First things first, I'm running Apache Pig version 0.11.0-cdh4.3.0 (rexported) according to the cluster. My build however uses 0.11.0-cdh4.5.0 which I know isn't a smart decision but I do not think it is related to the issue I am experiencing here since it's both Pig v0.11.0

I have a script which structurally looks like this (both custom udf's return the DataByteArray type, which is a valid Pig type afaik):

LOAD USING parquet.pig.ParquetLoader();

FOREACH GENERATE some of the fields

GROUP BY (a,b,c)

FOREACH GENERATE FLATTEN(group) AS (a,b,c), CustomUDF1(some_value) AS d

FOREACH GENERATE FLATTEN(CubeDimensions(a,b,c)) AS (a,b,c) , d

GROUP BY (a,b,c)

FOREACH GENERATE FLATTEN(group) AS (a,b,c), SUM(some_value), CustomUDF2(some_value)

STORE USING parquet.pig.ParquetStorer();

Pig splits this up in two mapreduce jobs.

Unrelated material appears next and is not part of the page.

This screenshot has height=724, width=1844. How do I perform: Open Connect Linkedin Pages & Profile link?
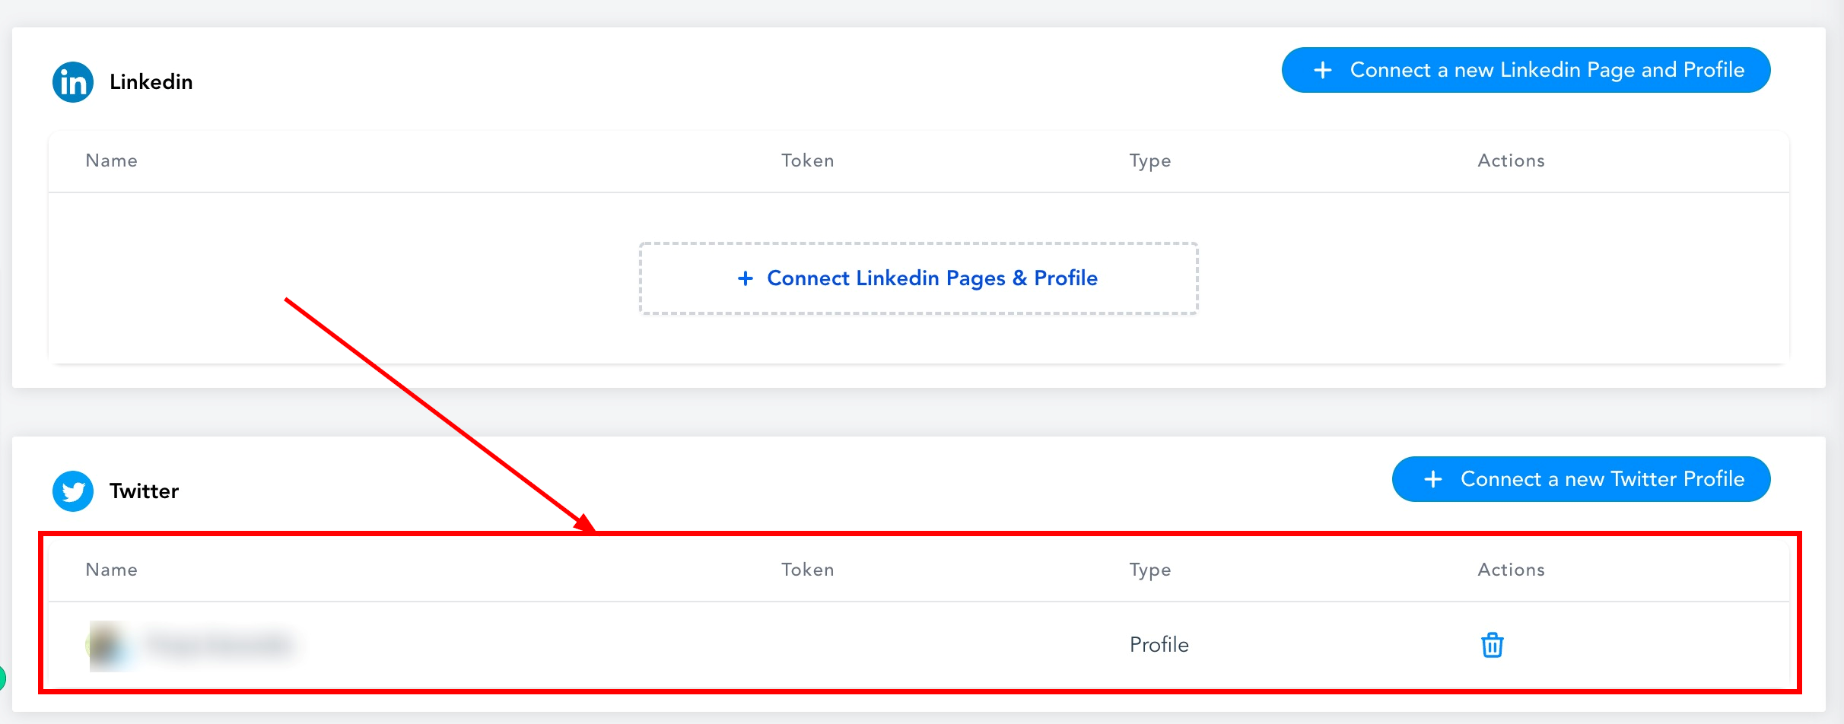[x=919, y=278]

I'm not sure whether CubeDimensions happens in the first or in the second, but I suspect it happens in the reduce stage of the first job.

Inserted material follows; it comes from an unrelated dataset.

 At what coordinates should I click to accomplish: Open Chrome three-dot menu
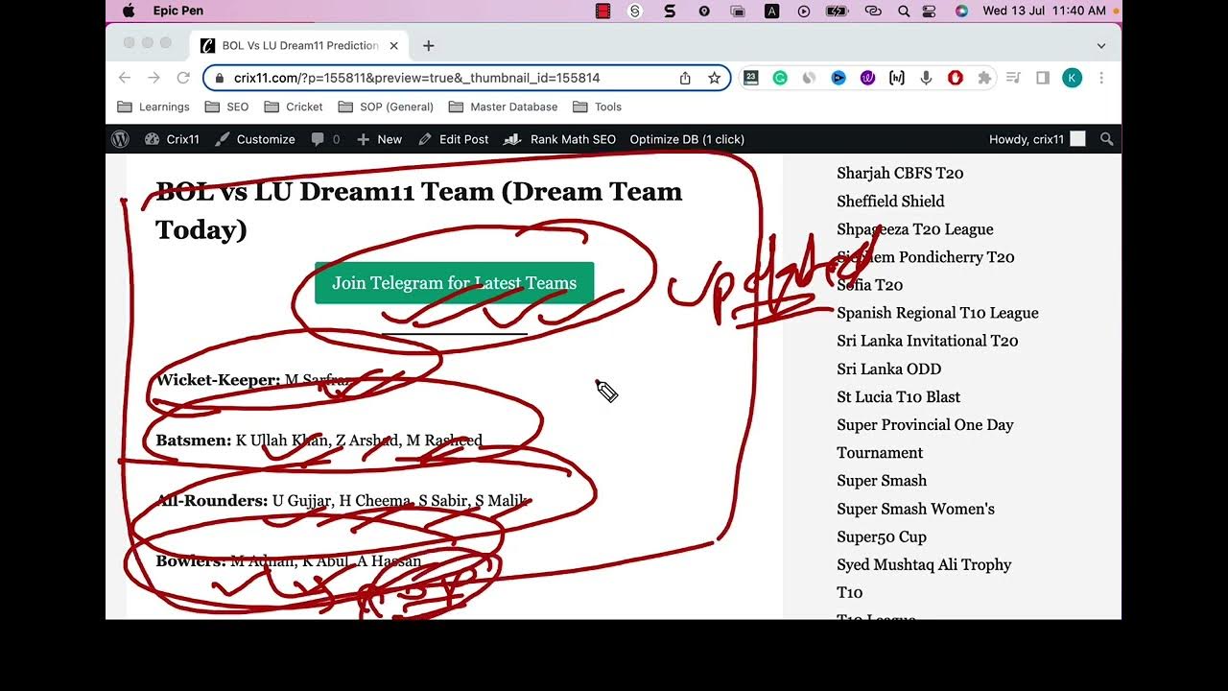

So the mapping stage of the second job does nothing more than reading the intermediate data, and that's where this happens :

"Unexpected data type 49 found in stream." @ org.apache.pig.data.BinInterSedes:422

I've seen the number be both 48 and 49 and neither exist in the BinInterSedes class :

http://grepcode.com/file/repository.cloudera.com/content/repositories/releases/org.apache.pig/pig/0.11.0-cdh4.3.0/org/apache/pig/data/BinInterSedes.java?av=f

But since this is pig's own intermediate output, I don't quite get where it could have gone wrong. Both my custom UDF's return a valid type, and I would expect Pig to definitely store only using types it knows.

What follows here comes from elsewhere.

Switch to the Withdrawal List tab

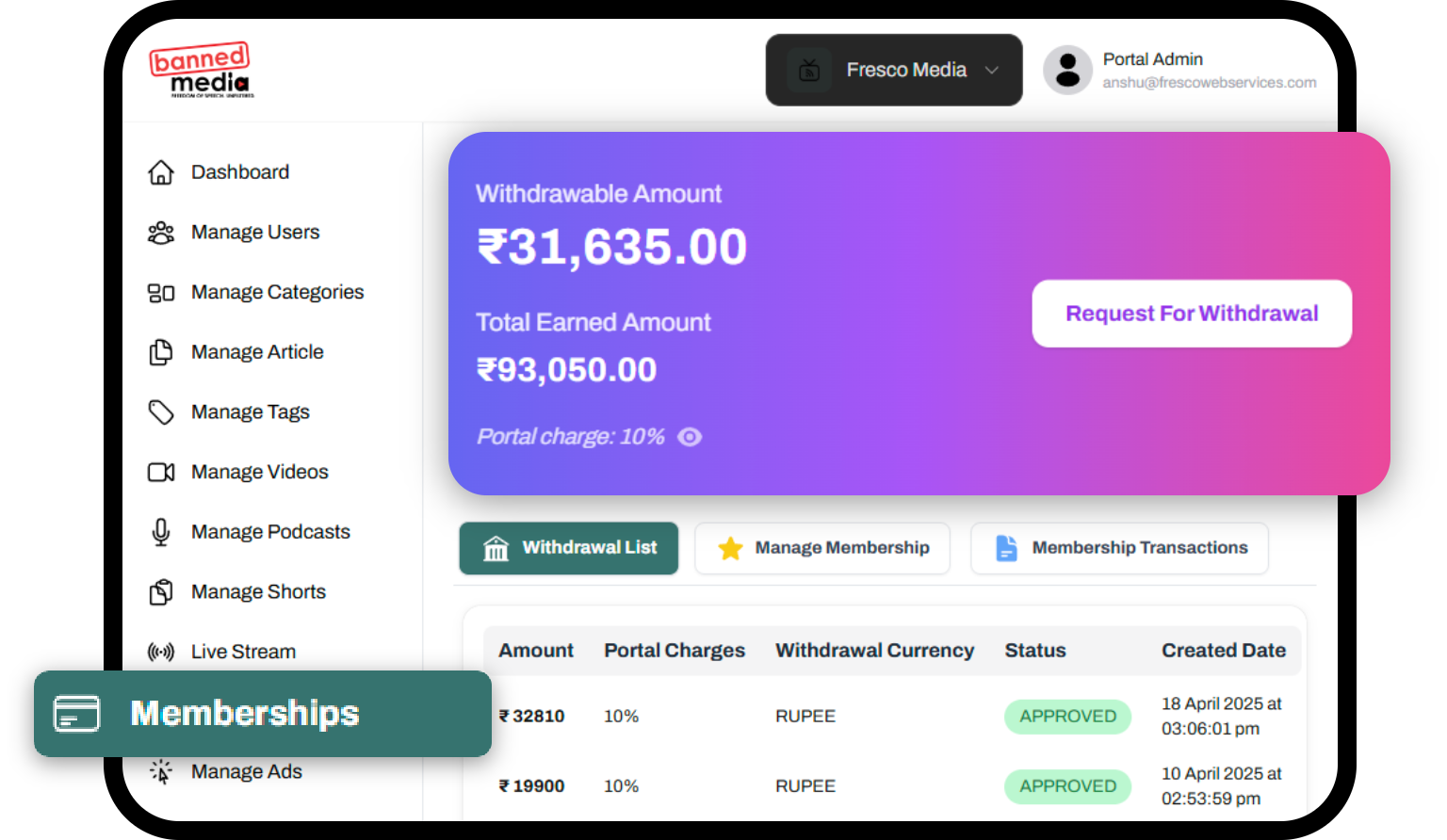pyautogui.click(x=568, y=547)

Any help would be greatly appreciated.

È stato utile?

Soluzione

It appears that by coincidence the sequence that is used for line splitting in Pig's intermediate storage, also occurs in one of the byte arrays that are returned by the custom UDFs. This causes pig to break up the line somewhere in the middle, and start looking for a datatype indication. Since it's just in the middle of the line, there is no valid data type indication, hence the error.

I'm not entirely sure yet how I am going to go about fixing this. @WinnieNicklaus already provided a good solution by splitting the script up in two and storing in between. Another option would be to have the UDF return a Base64 encoded byte array. That way there can never be a conflict with the PIG intermediate storage, since it uses CTRL-A, CTRL-B, CTRL-C, TUPLE-INDICATOR, none of which are alphanumerical characters.